[About this exercise]: Scan the listing below. Return every line containing the string "tiếp".
***
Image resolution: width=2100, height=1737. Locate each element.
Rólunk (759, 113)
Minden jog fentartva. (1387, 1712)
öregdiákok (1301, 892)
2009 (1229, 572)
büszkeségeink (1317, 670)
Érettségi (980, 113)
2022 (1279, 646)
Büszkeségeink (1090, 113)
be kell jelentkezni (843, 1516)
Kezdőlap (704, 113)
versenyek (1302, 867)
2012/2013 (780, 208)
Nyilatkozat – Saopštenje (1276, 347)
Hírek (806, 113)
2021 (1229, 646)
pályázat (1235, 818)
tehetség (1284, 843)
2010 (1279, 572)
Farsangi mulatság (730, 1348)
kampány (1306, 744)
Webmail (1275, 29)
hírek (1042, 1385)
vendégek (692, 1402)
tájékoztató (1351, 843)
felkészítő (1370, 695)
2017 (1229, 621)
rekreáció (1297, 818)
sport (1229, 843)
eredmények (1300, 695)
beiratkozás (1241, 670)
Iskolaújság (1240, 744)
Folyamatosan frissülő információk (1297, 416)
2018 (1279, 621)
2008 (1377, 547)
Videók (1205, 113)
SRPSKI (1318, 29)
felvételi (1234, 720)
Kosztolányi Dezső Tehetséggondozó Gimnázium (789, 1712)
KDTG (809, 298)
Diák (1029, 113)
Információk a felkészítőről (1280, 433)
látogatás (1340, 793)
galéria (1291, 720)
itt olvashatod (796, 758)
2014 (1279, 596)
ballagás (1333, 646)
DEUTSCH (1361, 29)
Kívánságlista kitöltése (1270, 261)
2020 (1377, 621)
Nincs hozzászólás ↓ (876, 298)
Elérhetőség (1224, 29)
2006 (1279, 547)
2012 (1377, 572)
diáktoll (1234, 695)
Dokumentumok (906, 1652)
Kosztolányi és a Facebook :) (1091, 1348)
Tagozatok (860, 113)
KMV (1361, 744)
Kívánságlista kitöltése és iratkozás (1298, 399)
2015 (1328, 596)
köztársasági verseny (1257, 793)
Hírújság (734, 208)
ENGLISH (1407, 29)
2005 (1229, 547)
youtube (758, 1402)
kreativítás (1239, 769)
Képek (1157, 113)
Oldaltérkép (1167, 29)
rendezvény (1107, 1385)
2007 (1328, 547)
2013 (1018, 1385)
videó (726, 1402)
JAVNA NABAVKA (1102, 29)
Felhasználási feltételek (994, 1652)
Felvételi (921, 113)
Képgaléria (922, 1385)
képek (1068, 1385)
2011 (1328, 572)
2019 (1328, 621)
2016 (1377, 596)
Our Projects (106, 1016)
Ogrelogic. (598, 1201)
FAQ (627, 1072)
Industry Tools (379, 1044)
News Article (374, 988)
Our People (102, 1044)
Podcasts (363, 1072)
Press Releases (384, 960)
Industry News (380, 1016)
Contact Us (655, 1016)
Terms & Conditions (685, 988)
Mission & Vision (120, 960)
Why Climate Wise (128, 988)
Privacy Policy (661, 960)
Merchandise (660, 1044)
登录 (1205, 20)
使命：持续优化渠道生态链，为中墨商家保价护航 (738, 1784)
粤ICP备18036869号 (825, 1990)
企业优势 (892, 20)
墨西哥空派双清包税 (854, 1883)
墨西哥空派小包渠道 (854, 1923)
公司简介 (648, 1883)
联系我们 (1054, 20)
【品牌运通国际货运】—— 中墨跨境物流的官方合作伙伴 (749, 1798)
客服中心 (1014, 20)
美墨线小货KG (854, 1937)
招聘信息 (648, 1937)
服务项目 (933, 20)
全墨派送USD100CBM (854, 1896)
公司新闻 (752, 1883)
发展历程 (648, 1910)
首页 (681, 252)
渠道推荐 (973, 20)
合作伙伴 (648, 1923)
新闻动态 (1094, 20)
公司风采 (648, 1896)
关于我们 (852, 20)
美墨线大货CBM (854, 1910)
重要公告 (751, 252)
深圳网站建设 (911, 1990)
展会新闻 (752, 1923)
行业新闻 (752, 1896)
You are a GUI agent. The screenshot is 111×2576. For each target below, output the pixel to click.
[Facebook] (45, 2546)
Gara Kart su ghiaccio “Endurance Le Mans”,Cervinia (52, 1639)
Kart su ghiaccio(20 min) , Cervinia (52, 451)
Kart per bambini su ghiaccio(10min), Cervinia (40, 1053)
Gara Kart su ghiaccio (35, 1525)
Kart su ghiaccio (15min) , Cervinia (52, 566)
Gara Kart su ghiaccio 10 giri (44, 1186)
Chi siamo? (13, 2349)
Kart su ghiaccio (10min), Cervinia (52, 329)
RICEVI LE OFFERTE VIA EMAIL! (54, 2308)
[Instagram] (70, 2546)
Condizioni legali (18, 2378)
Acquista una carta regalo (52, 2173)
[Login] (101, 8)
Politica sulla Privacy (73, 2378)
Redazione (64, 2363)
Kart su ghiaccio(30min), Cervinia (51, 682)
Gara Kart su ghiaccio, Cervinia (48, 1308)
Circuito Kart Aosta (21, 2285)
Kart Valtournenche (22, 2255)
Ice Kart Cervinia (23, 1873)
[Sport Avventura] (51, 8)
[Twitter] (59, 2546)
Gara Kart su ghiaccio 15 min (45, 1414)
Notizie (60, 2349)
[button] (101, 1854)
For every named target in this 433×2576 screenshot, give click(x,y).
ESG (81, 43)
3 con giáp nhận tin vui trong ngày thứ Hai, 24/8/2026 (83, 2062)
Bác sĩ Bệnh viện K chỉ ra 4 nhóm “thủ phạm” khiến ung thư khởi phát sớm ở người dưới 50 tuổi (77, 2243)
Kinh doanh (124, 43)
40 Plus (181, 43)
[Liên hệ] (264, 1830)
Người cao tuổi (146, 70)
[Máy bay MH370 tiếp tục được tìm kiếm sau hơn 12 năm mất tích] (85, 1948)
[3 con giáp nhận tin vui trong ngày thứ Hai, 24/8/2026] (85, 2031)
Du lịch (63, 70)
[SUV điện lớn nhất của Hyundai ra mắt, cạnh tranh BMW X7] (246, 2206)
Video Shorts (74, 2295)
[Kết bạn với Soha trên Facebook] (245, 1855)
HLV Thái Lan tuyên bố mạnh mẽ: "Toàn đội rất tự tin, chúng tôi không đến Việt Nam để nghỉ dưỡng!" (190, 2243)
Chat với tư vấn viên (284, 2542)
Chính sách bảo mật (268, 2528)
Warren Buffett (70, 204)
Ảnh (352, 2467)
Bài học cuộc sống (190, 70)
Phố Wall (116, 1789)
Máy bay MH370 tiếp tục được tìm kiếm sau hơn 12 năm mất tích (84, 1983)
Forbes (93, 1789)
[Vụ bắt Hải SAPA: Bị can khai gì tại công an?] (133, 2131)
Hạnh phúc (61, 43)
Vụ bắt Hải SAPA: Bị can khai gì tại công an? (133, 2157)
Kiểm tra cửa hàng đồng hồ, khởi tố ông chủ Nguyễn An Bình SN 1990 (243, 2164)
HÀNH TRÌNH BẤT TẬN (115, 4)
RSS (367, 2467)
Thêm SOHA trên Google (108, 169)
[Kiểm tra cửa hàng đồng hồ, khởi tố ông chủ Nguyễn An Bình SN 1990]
***
[Answer below]:
[Máy bay MH370 tiếp tục được tìm kiếm sau hơn 12 năm mất tích] (85, 1948)
Máy bay MH370 tiếp tục được tìm kiếm sau hơn 12 năm mất tích (84, 1983)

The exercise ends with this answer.